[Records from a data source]
- Opening Delimiter -
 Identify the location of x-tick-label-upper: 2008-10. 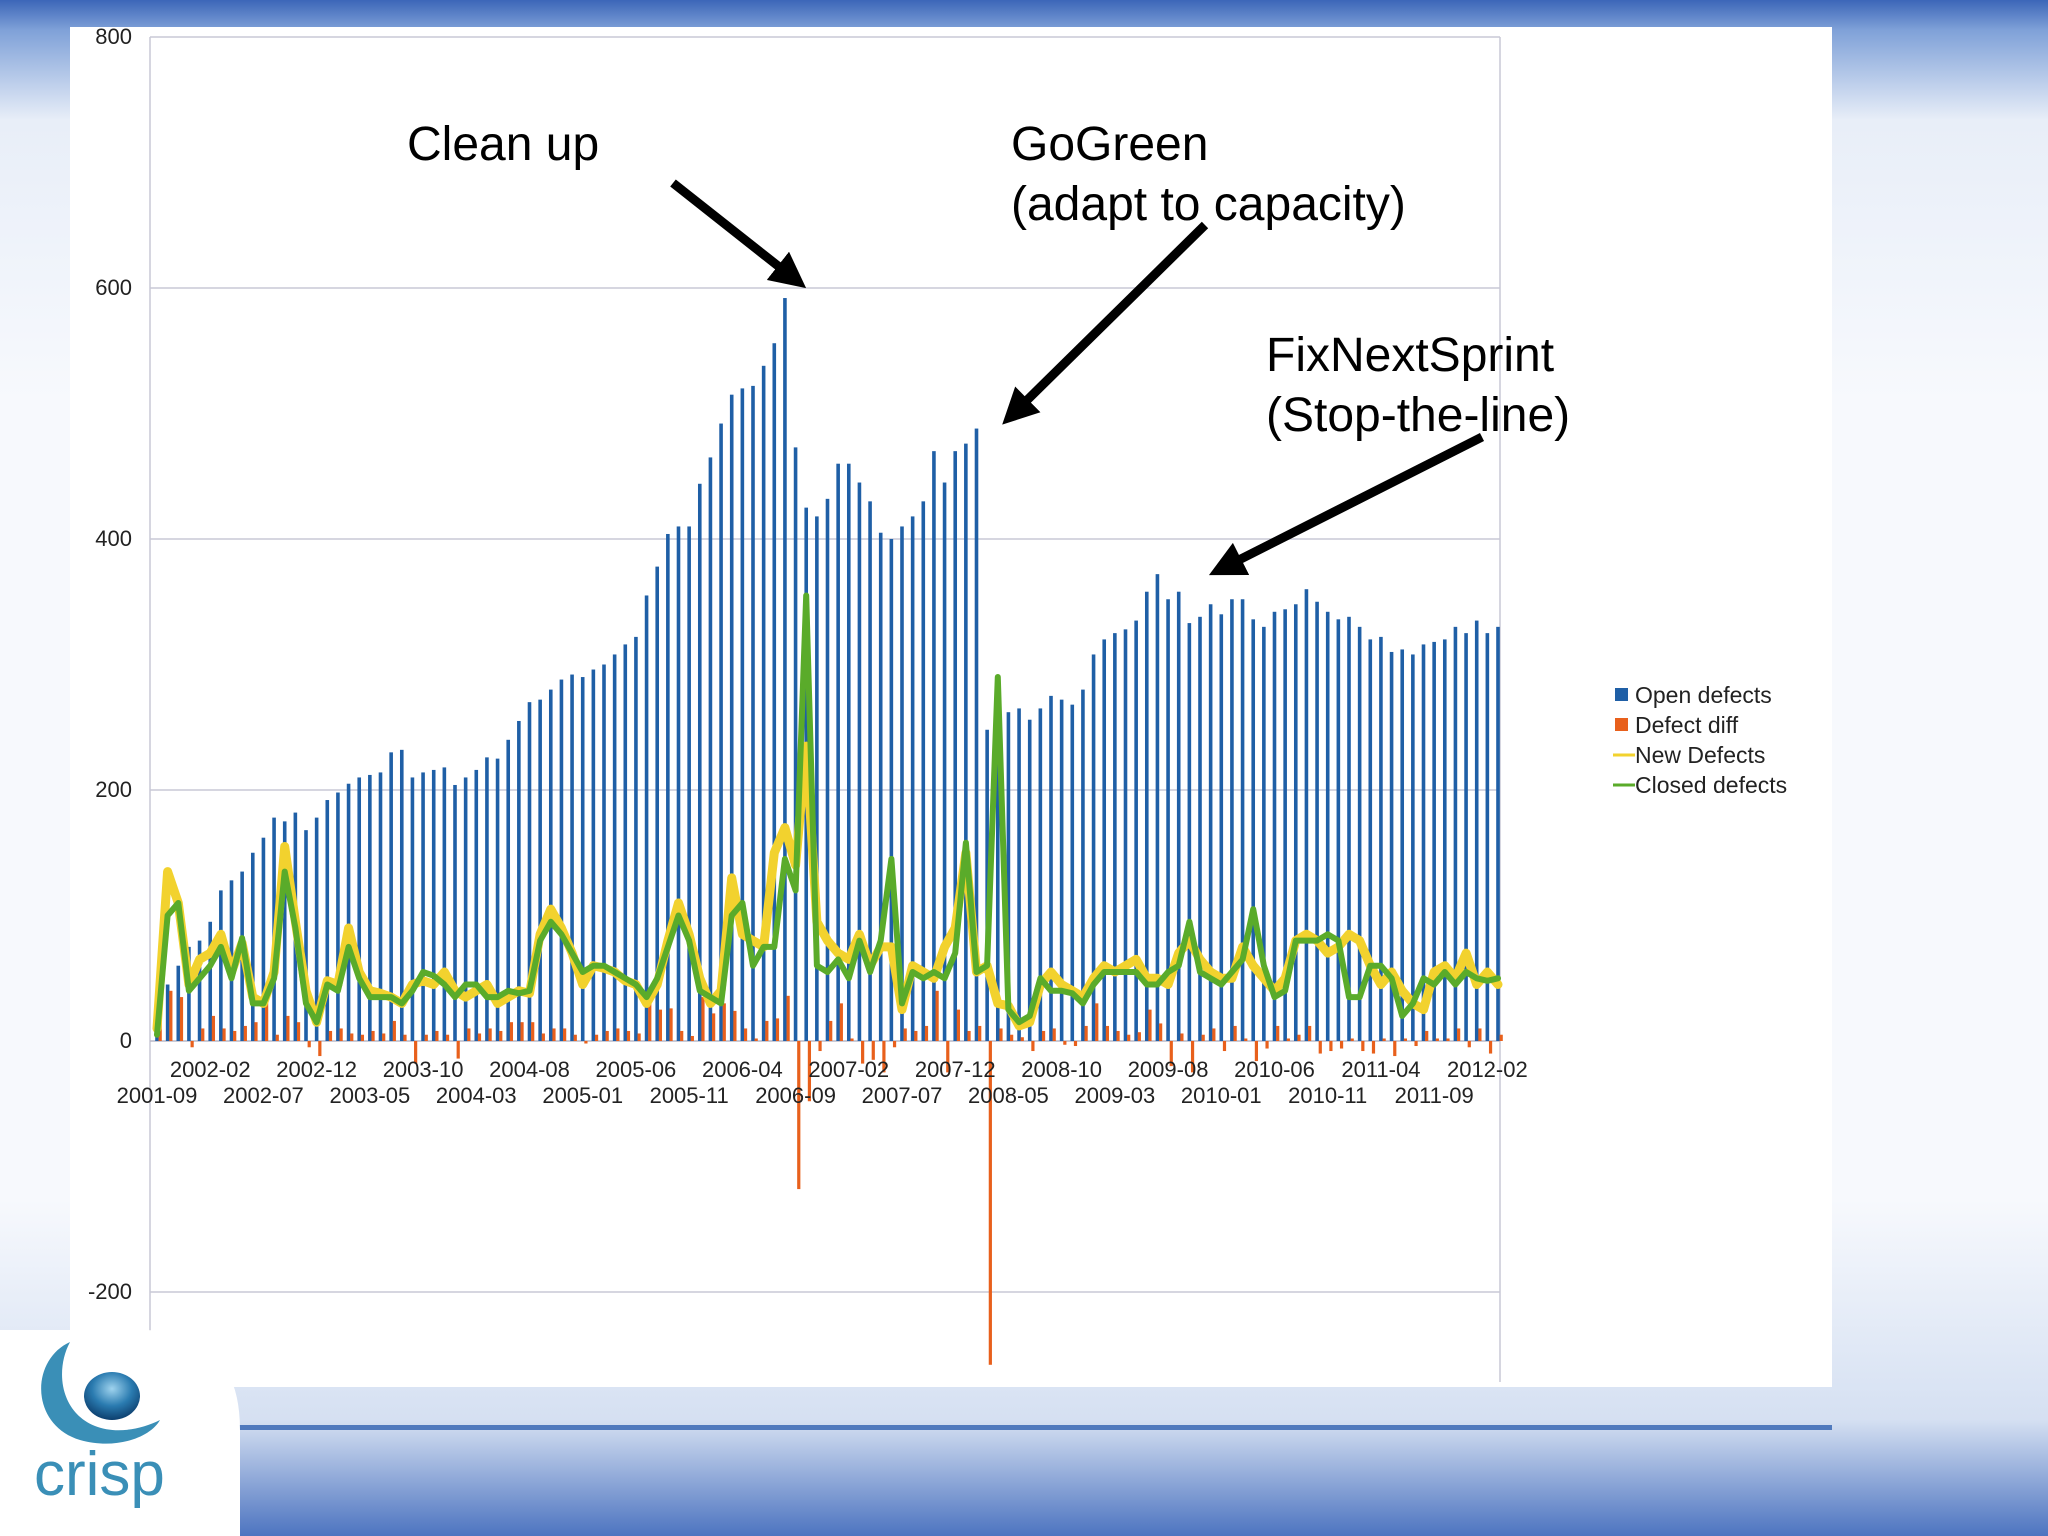
(1062, 1070).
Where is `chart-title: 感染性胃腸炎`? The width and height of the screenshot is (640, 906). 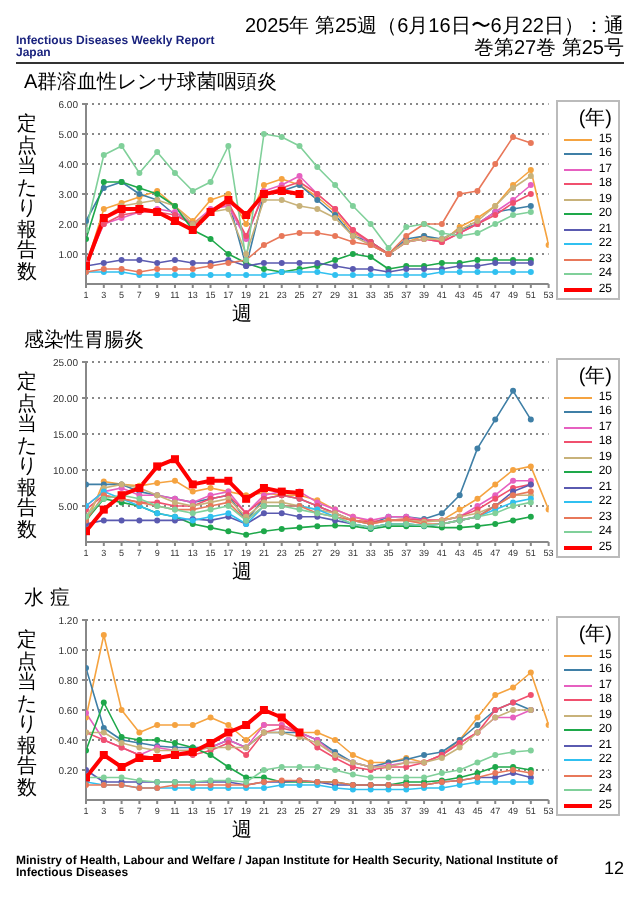
chart-title: 感染性胃腸炎 is located at coordinates (85, 341).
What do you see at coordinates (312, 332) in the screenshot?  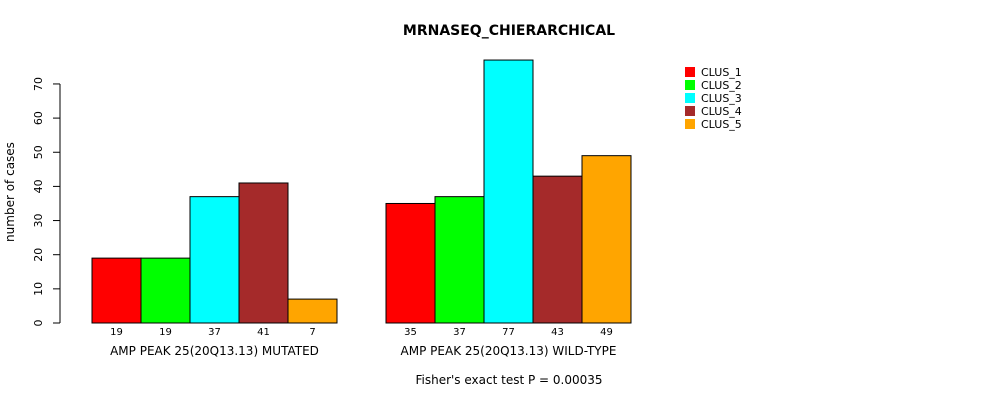 I see `bar-count-label: 7` at bounding box center [312, 332].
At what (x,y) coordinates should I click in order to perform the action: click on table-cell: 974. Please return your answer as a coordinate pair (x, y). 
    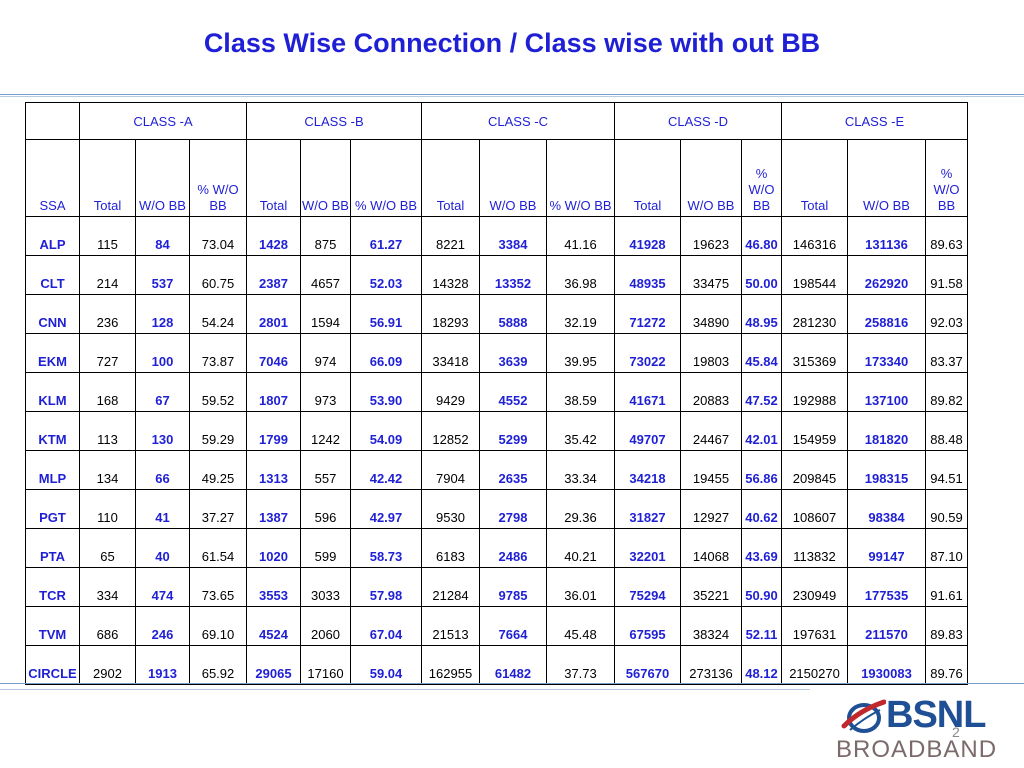
    Looking at the image, I should click on (326, 353).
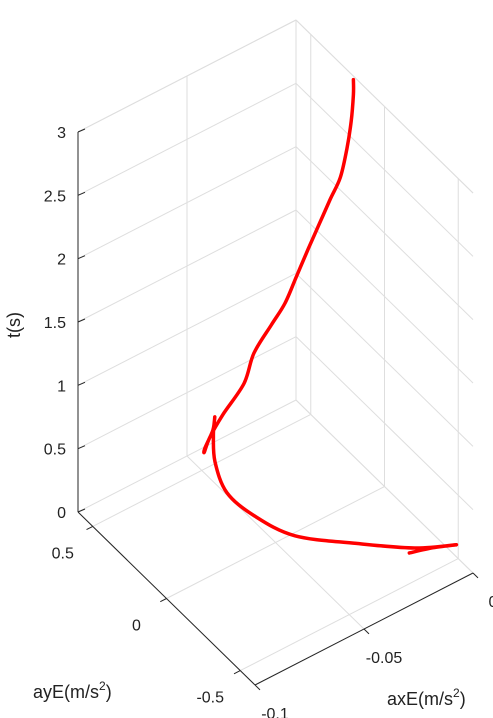  Describe the element at coordinates (275, 712) in the screenshot. I see `x-tick-label: -0.1` at that location.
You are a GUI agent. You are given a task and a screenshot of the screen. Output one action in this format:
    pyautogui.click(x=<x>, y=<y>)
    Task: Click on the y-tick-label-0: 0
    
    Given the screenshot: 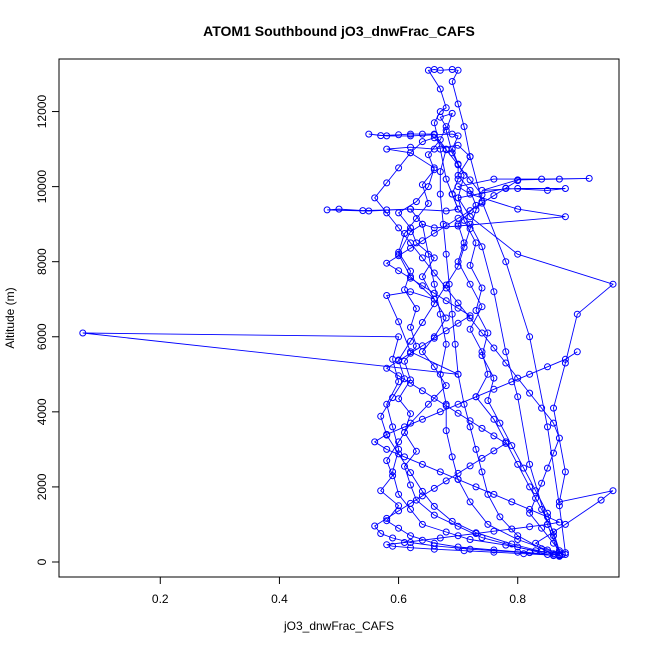 What is the action you would take?
    pyautogui.click(x=42, y=562)
    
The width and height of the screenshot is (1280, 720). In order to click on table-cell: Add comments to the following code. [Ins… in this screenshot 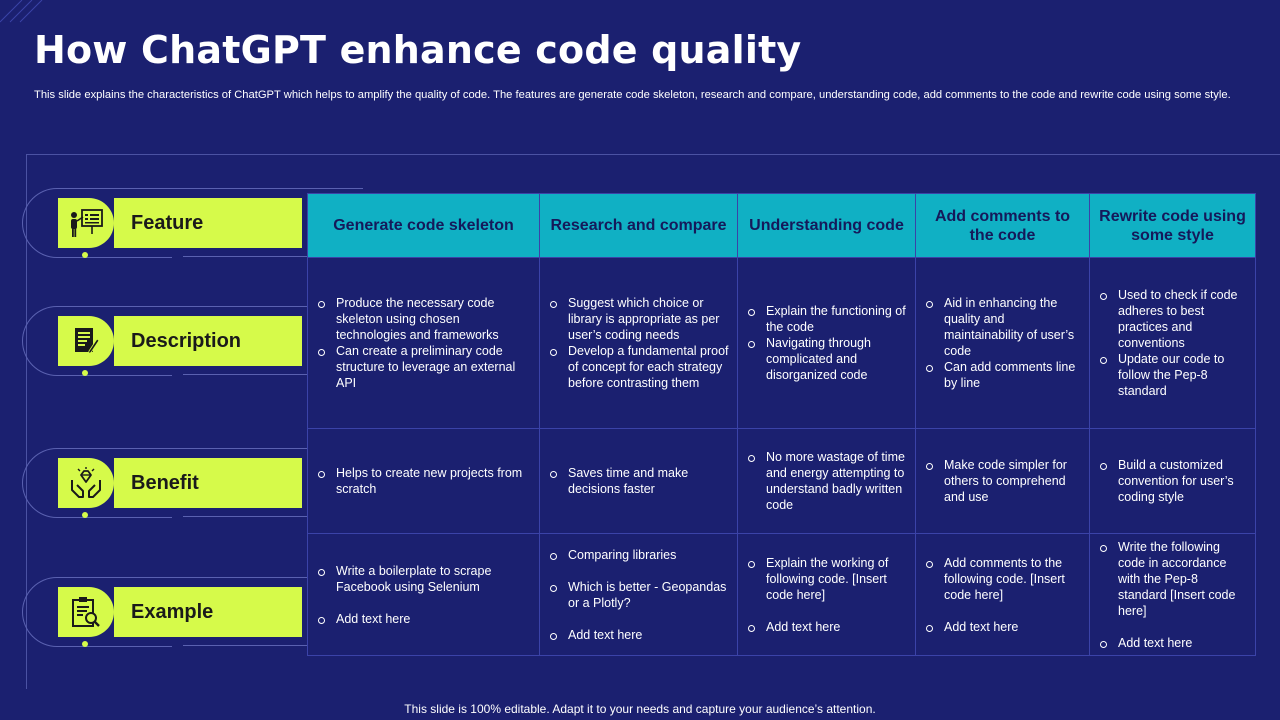, I will do `click(1002, 594)`.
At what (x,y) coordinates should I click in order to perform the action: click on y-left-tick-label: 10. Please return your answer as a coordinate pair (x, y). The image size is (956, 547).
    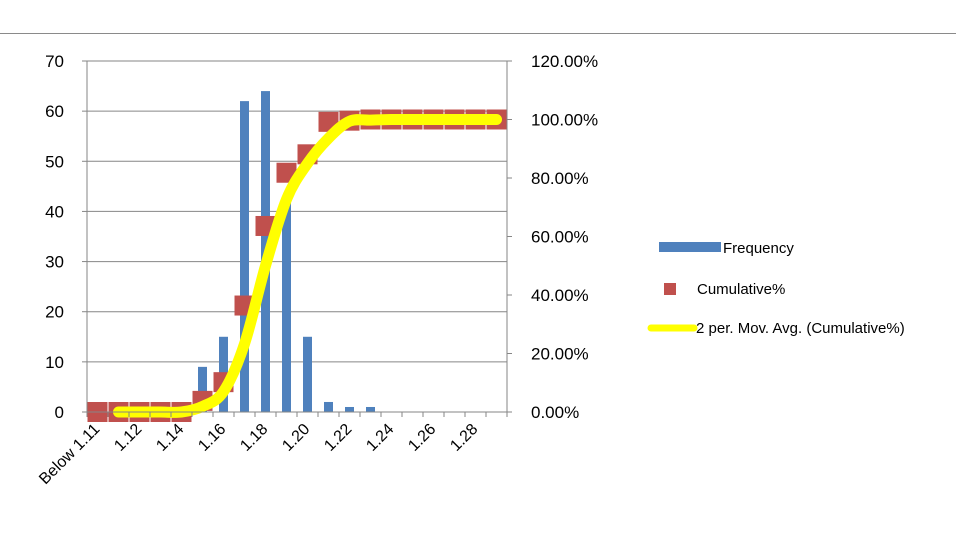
- Closing Delimiter -
▶ DESCRIPTION OF THE TASK
Please list each line of the records that contains the word "perform".

▶ ANSWER TO THIS PROBLEM
At what (x,y) coordinates should I click in order to perform the action: click on table-cell: 974. Please return your answer as a coordinate pair (x, y). 
At what (x,y) coordinates should I click in order to perform the action: click on y-left-tick-label: 10. Please return your answer as a coordinate pair (x, y). The image size is (956, 547).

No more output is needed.